Ya se produjo incluso una muerte, que ciertamente no fue derivada de una agresión directa, sino por un paro cardiaco de la víctima, acorralada entre sillazos y pedradas en un mitin de Morena.
Muy ajeno está el debate ideológico o la confrontación de ideas y programas de gobierno. En el sur de la ciudad, por lo pronto, y seguramente en todas sus coordenadas, se trata de mantener el control de la administración capitalina, porque de ahí surgen todos los otros controles sobre grupos y actividades, negocios y dineros.

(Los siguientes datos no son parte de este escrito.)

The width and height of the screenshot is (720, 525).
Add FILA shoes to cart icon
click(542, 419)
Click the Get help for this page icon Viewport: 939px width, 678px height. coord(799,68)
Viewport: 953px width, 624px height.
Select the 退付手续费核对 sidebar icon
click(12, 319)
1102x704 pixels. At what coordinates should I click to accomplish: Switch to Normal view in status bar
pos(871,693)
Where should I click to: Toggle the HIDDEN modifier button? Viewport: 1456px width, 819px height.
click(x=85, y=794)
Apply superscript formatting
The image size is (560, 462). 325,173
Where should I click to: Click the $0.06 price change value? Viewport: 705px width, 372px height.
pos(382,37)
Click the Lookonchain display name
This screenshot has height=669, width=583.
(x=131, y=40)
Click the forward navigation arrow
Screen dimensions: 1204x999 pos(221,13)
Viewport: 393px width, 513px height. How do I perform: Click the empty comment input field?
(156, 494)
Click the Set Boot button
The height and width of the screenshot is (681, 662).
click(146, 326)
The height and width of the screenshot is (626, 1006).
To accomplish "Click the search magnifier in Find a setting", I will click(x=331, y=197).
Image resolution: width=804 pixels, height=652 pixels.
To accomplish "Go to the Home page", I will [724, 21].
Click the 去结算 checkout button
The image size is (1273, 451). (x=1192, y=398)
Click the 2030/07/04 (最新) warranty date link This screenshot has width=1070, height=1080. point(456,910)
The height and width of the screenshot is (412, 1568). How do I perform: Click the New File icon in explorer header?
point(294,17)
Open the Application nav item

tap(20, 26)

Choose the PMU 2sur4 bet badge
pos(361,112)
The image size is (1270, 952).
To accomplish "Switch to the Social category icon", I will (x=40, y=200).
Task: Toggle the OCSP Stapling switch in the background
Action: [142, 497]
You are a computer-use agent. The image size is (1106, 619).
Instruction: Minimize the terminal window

Desde el jefe de Gobierno hasta los delegados, niegan siempre la existencia de crimen organizado en la capital de la República, menos aún su intervención en la vida pública citadina.
Pero no hace mucho tiempo, la batida de los marinos contra ’el Ojos’, capo de un grupo mafioso en Tláhuac, desnudó la relación del criminal caído con la autoridad delegacional.
Otros muchos negocitos y negociazos representan un caudal constante de recursos extrapresupuestales en las calles de la ciudad, como el comercio ambulante y la discrecionalidad en el otorgamiento de licencias de construcción, o para operar restaurantes y vender licores, entre algunos de los ejemplos que saltan a la vista.
Eso explica el encono de quienes sienten amenazados su dominio sobre la ciudad luego de dos decenios de haber sacado al PRI para ponerse ellos. Aunque quienes se aprestan a sucederlos son de los mismos, vestidos de otro color.
Entretanto, nuestra ciudad sigue arrastrando sus deficiencias de siempre y acumulando el deterioro de su calidad de vida. Inseguridad, un encarecimiento desproporcionado de bienes y servicios, escasez creciente de agua, un transporte cada vez más insuficiente y rebasado por el aumento de la población, la flotante más que la aquí radicada, son algunos de los elementos de la vida cotidiana de quienes aquí vivimos.
Y así esperan definir el resultado de la elección, a sillazos y pedradas. Ventaja será que de ahí no pasen.
Todo ello, ya avanzados hacia la tercera década del siglo XXI.